The poisoned rats, which don’t die immediately, can become lethargic and become prey to a raptor or a fox, which then gets sick.
“Sadly, secondary poisoning in wildlife from anticoagulant rodenticide exposure is far too prevalent,” said Stephanie Ellis, executive director of Wild Care in Eastham, in an email. Nearly every large raptor treated at Wild Care shows some level of rodenticide exposure, she said.
“We see rodenticide poisoning in large hawks and owls — primarily red-tailed hawks and great-horned owls,” Ellis said. “We don’t treat large mammals at Wild Care, but red fox and Eastern coyote are also highly susceptible to secondary rodenticide poisoning due to ingestion of tainted rodents.”
New England Wildlife Center’s facility in Barnstable is treating a great horned owl for poisoning; it was found in the area of Old Jail Lane in Barnstable a few days ago. Since the owls have a hunting range of a couple of miles, it was not necessarily poisoned in that neighborhood.
While that owl is expected to survive, its recovery will be slow. “There are no medications to pull poisons out of the body, so they have to eliminate it,” said Dr.
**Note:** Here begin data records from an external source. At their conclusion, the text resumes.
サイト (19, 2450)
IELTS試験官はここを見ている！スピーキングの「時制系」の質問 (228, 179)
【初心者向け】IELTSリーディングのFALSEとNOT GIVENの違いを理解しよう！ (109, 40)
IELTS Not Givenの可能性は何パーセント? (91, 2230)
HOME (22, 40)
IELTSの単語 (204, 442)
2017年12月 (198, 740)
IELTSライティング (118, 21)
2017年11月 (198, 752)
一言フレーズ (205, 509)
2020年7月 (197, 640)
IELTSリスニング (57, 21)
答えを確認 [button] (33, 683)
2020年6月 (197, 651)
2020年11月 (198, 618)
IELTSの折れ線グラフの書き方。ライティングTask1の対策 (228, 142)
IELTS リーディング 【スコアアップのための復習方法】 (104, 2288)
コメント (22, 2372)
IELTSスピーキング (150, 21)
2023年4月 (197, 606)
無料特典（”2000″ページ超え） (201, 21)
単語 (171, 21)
Priya Patel, New England Wildlife Center’s medical director.
The raptors who have ingested the pesticides, either directly or by consuming a rodent, suffer uncontrollable bleeding. “They can bleed spontaneously or from a minor cut,” Patel said. “They show extreme signs of bruising, are covered in blood, and have trouble breathing.”
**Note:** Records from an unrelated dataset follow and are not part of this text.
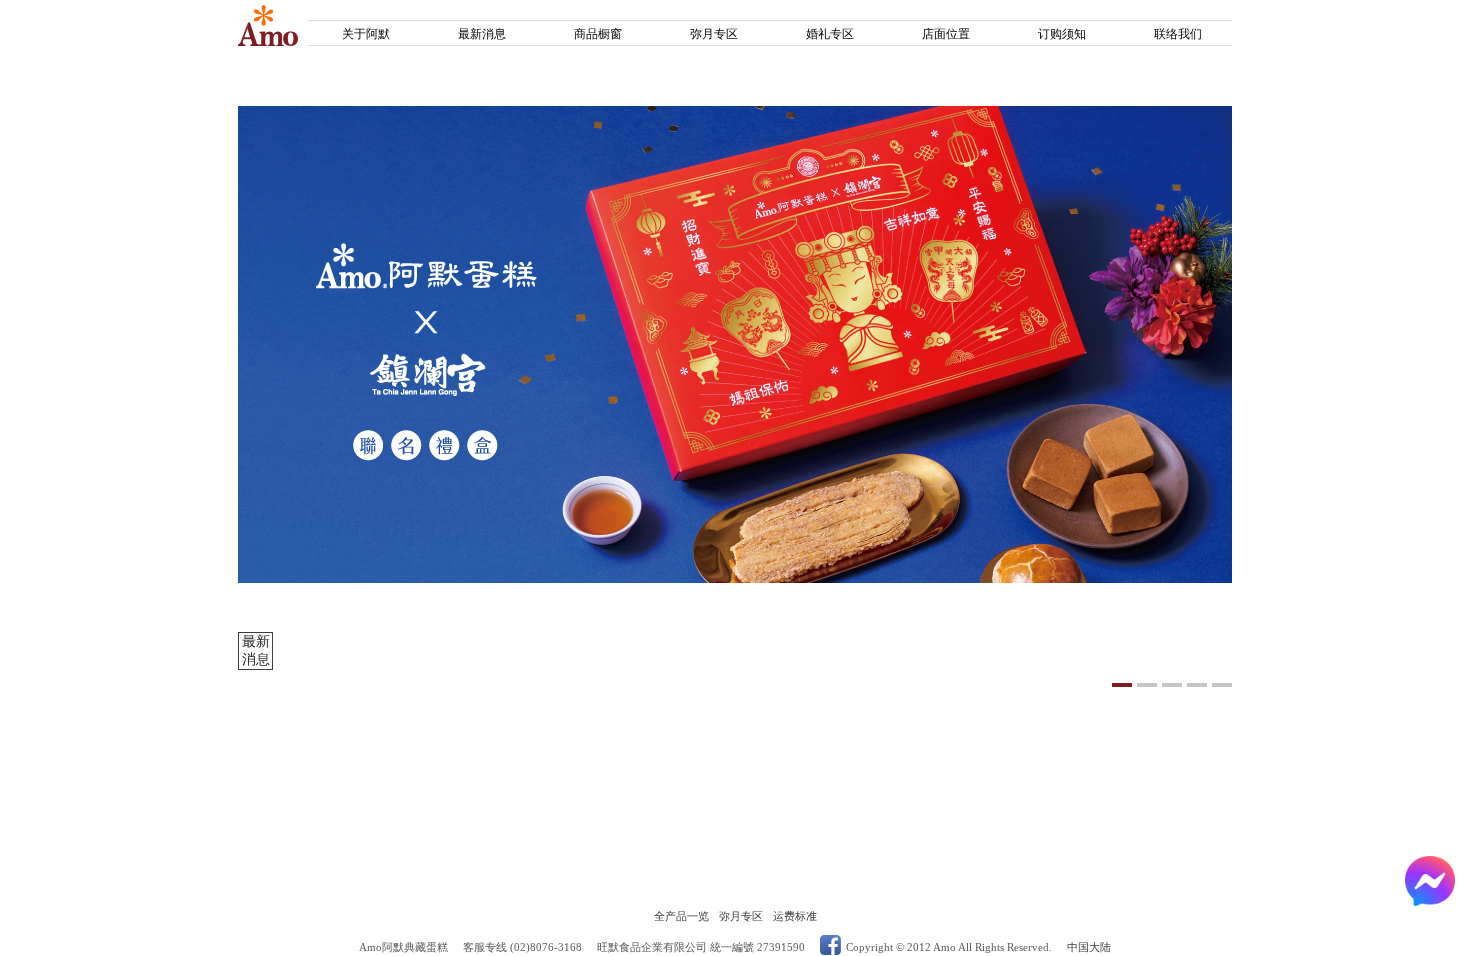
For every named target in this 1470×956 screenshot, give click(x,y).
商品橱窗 (598, 34)
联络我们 (1178, 34)
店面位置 (946, 34)
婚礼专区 (830, 34)
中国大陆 (1089, 947)
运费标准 (795, 916)
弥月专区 (714, 34)
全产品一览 (681, 916)
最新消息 (482, 34)
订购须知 (1062, 34)
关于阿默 (366, 34)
Executive Director Zak Mertz said mice and rats thrive on the Cape and controlling the population is like “playing a game of Whac-A-Mole.” The anticoagulant rodenticides are “the number one go-to for pest control agencies,” he said, which makes secondary poisoning a common occurrence. “We see hundreds of suspected cases a year come through the door,”
State Rep. James Hawkins of Attleborough has sponsored “An Act Relative to Pesticides” that would require pest control companies to provide customers with written information on the effects of SGARs on wildlife and the environment and institute an electronic reporting system on its use so that effects can be better monitored.
New England Wildlife Center, Mass Audubon, and the Mass. Society for the Prevention of Cruelty to Animals have all endorsed the bill, along with a large number of legislators. After a hearing on Dec. 14, it was referred to the Committee on the Environment, Natural Resources and Agriculture.
One safe alternative the Provincetown Animal Welfare Committee looked at was liquid birth control, said Elizabeth Brooke. SenesTech’s rodent birth control program was suggested to local officials by her panel, Brooke said, but the idea “fell flat.”
On its website, SenesTech, an Arizona-based company, estimates that 15,000 baby rats can result from the coupling of one pair of rats in a single year. Its liquid product, ContraPest, works by decreasing the reproductive capacity in male rats and accelerating the natural egg loss in female rats. The company says its product is unlikely to affect predators that eat rats because rats quickly metabolize and eliminate the active ingredients from their bodies.